Par disposition législative il faut entendre toutes les normes législatives sauf les lois référendaires: loi, loi organique ou ordonnance ratifiée par le Parlement, loi du pays de Nouvelle-Calédonie, quelque soit leur date d’entrée en vigueur, avant ou après 1958, avant ou après la mise en place de la QPC. Toutefois, il faut que la disposition en question n’ait pas déjà été déclarée contraire à la constitution par le Conseil, sauf en cas de changement de circonstances comme par exemple une révision constitutionnelle ou encore une évolution de la jurisprudence du Conseil constitutionnel.
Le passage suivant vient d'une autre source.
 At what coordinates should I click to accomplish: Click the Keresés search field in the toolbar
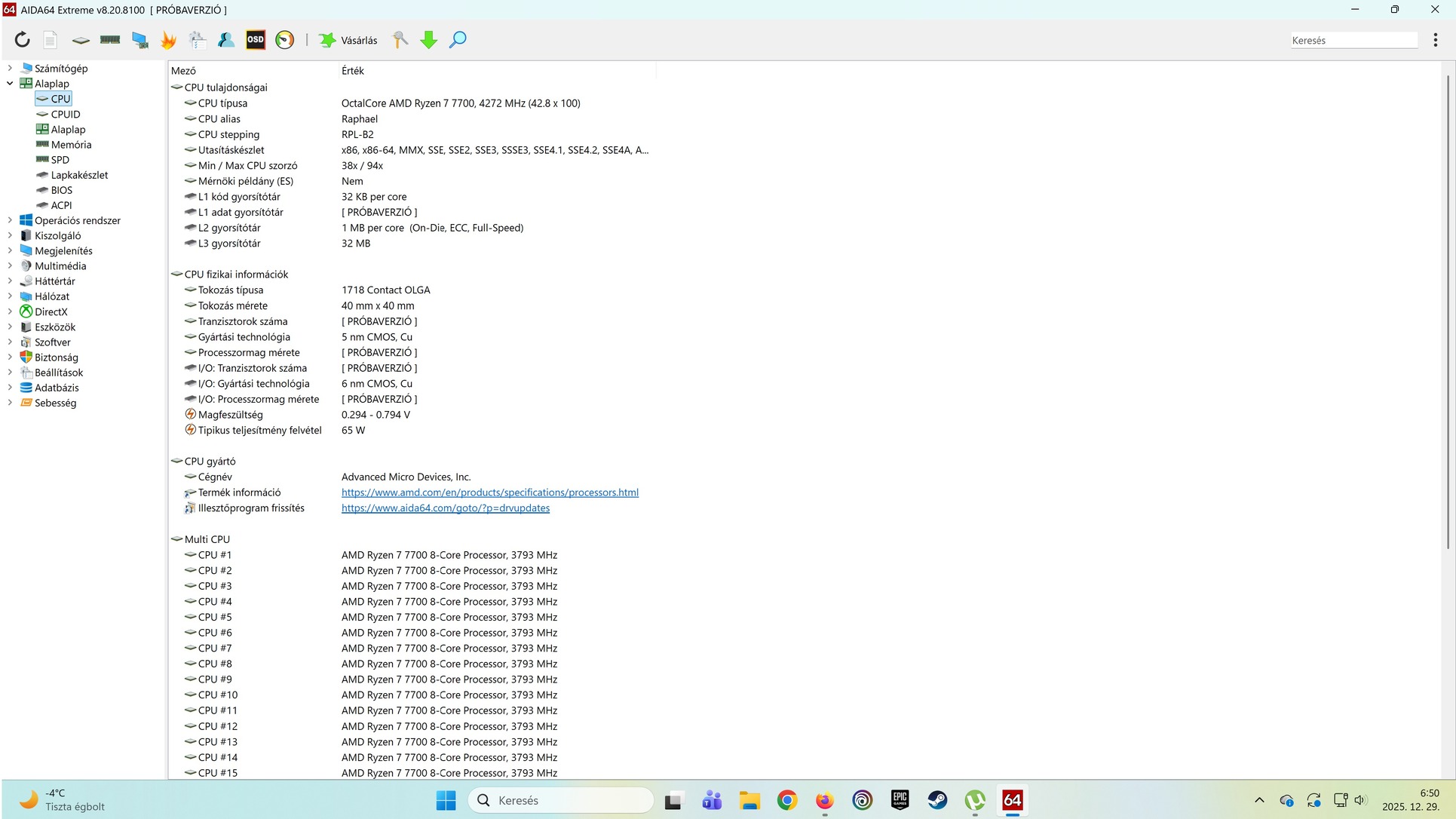pyautogui.click(x=1353, y=41)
Ces dispositions législatives doivent porter atteinte aux droits et libertés que la Constitution garantit. Cela veut dire que ces droits sont énoncés dans : la Constitution du 4 octobre 1958 telle que modifiée à plusieurs reprises ; les textes auxquels renvoie le préambule de la Constitution du 4 octobre 1958, à savoir : la Déclaration des droits de l'homme et du citoyen de 1789, le Préambule de la Constitution de 1946, les principes fondamentaux reconnus par les lois de la République (auxquels renvoie le Préambule de la Constitution de 1946), la Charte de l'environnement de 2004.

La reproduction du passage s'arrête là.